A syntactic approach seems improbable for several reasons. A resolution of the VP ellipsis in (1b) at the syntactic level requires that an appropriate constituent be copied from (1a); however, walks and she chews gum is not a constituent structure and is therefore not replaceable by the auxiliary verb do. Similarly, walks and Bill chews gum of (2a) is not a syntactic constituent and cannot be pasted into the VP ellipsis of (2b).

A semantic explanation of the VP ellipsis in (1) and (2) seems to work much better. Returning to the assumption that Sandy and she are coindexed in (1a), it is easy to copy the semantic meaning from (1a) to (1b) to get a felicitous meaning. However, if Sandy and she do not refer to the same entity in the case of a sloppy interpretation, a problem arises, and (1b) is no longer felicitous; in fact, under these circumstances, (1) will resemble (2). For example, see (3):

(3)

a. Sandy walks and hei chews gum.

b. *Jerryj does too, but not at the same time.

It seems then that the infelicitous nature of (2b) stems from the ambiguity of having two entities in the antecedent phrase. That is to say, the VP ellipsis in (2b) and (3b) is irresolvable semantically because its antecedent causes ambiguity in attempting to establish the correct anaphoric reference. It is not clear what Jerry does too.

Both (1) and (2) involve resemble relations with parallel structures, which Kehler argues should implicate a syntactic parallelism at the VP ellipsis site. However, as we have seen, sentence (1b) is perfectly felicitous without having a syntactically parallels structure and the VP ellipsis is instead better understood semantically. Additionally, Frazier and Clifton argue that parallel clauses with contrastive objects as seen in (2b) do not “[capture] the effects of parallelism” (pg.337). To further illustrate this point, compare the following contrastive and non-contrastive parallel structures:

(4)

a. Sandy walks and she chews gum. (non-contrastive)

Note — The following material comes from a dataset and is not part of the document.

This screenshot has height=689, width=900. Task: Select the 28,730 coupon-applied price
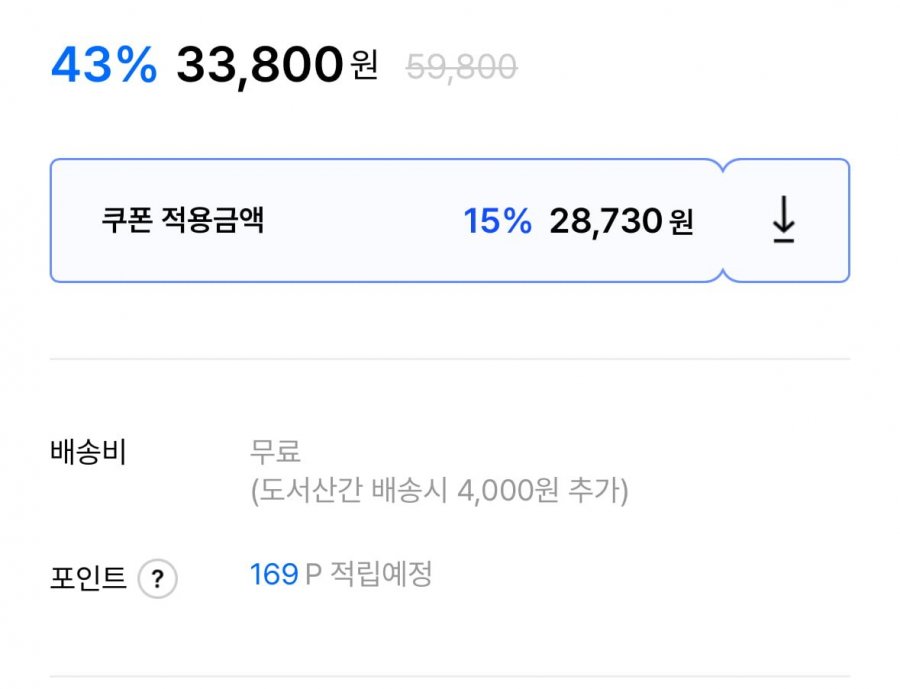coord(605,221)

b. Sandy walks and Bill chews gum. (contrastive)

c. Sandy walks and chews gum (non-contrastive)

An interesting difference between the contrastive and non-contrastive sentences is that (4a) can be collapsed into (4c), whereas (4b) cannot be collapsed in the same way. This could be a potential explanation for why sentences like (2b) are infelicitous – they represent a semantic collapsing of a contrastive structure that is in its nature not collapsible into a single VP ellipsis. Therefore, Frazier and Clifton seem to have established a framework better suited to understanding VP ellipsis in examples like the ones examined here.